Trainers keep their cool


photo by Matthew Dearolph

Junior Abigail Maxwell led the student athletic trainers to carry the cold-water immersion tub to the football field.

As she dragged the cold-water immersion tub behind her, junior student athletic trainer Sophia Ramirez struggled across the football field, face mask shortening her breath. Behind her, fellow athletic trainer, senior Addison Smith, rolled a cart weighed down with 60 pounds of ice. Finally arriving at their destination, Ramirez started to fill the 150 gallon tub with water to prepare it for cold-water immersion. 

 Athletic trainers such as Ramirez have taken on new responsibilities since the Zachary Martin Act. After Zachary Martin died from heat exhaustion at Fort Myers Riverdale High School from running sprints in 2017, the FHSAA passed the Zachary Martin Act requring high schools to have cold-water immersion tubs on hand. In case any athletes start to show symptoms of heat exhaustion, the tubs cool down athletes’ core body temperature.Student athletic trainers learned to spot the signs of heat exhaustion, such as lack of sweating, throbbing, or glazed-over eyes. If they noticed something off, they would follow the “cool before transport” procedure; trainers would transport the players to the cold-water immersion tub and submerge them for 15 minutes before going to the hospital. 

“I would feel a little stressed out if someone suffered from heat trauma, but it’s important to remain calm,” student trainer Ryleigh Mitchell said.  

In the past, if a player exhibited signs of heat exhaustion, trainers removed them from practice and led them to the shade. If they still seemed disoriented, the player would be moved into a building with air conditioning and if they started to fall unconscious,they would go into the cold-water immersion tub. 

“The Zachary Martin Act is better than what we have done in past years,” Miessau said. “The guidelines are much safer and they give strict rules and guidance instead of guess work for when decisions are made. We live in one of the most dangerous climates when heat is not properly checked.”
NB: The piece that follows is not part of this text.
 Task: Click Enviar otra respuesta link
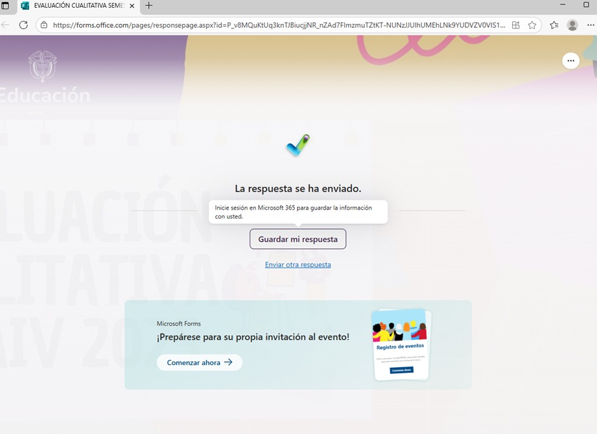pos(298,265)
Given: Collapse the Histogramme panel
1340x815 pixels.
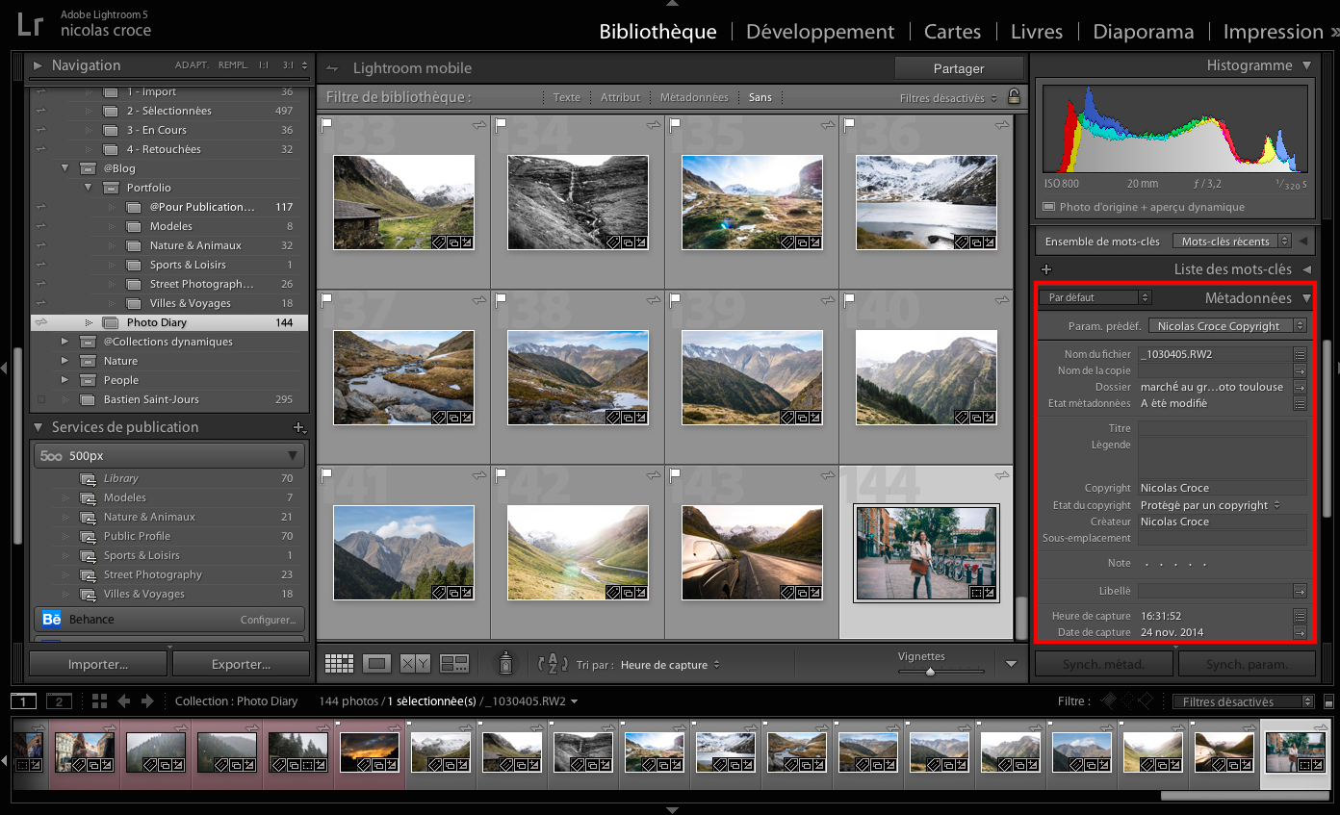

The Wet Bulb Globe Temperature heat stress gauge, or Wet bulb, was also added this year to ensure safety. It uses an algorithm to calculate the temperature for which heat trauma procedures are based on. A Wet bulb showing over 90 degrees Fahrenheit prevents football players from wearing pads; above 92 degrees Fahrenheit and no team can practice outside. 

“I’ve been practicing in the heat for three years and it is a pain to stop practice multiple times to take off and put on our pads every couple minutes,” fullback Aramis Sattler said. 

Rules for off-campus sports are different. While off-campus sports are required to have tarps on hand with 20 pounds of ice, they do not have trainers or cold-water immersion tubs nearby.  Instead, coaches and players learn the “taco method” where teammates wrap the player experiencing heat exhaustion in a tarp with ice for 15 minutes. 

“We took a heat illness course and I learned what to do when someone is experiencing heat exhaustion while we are running,” senior cross country runner Jacob Smith said. “I would be nervous for the person’s health but excited to try out the taco method.”

Trainers and students continue to cope with the heat as summer approaches its end. However, the Zachary Martin Act allows for little risk of heat trauma.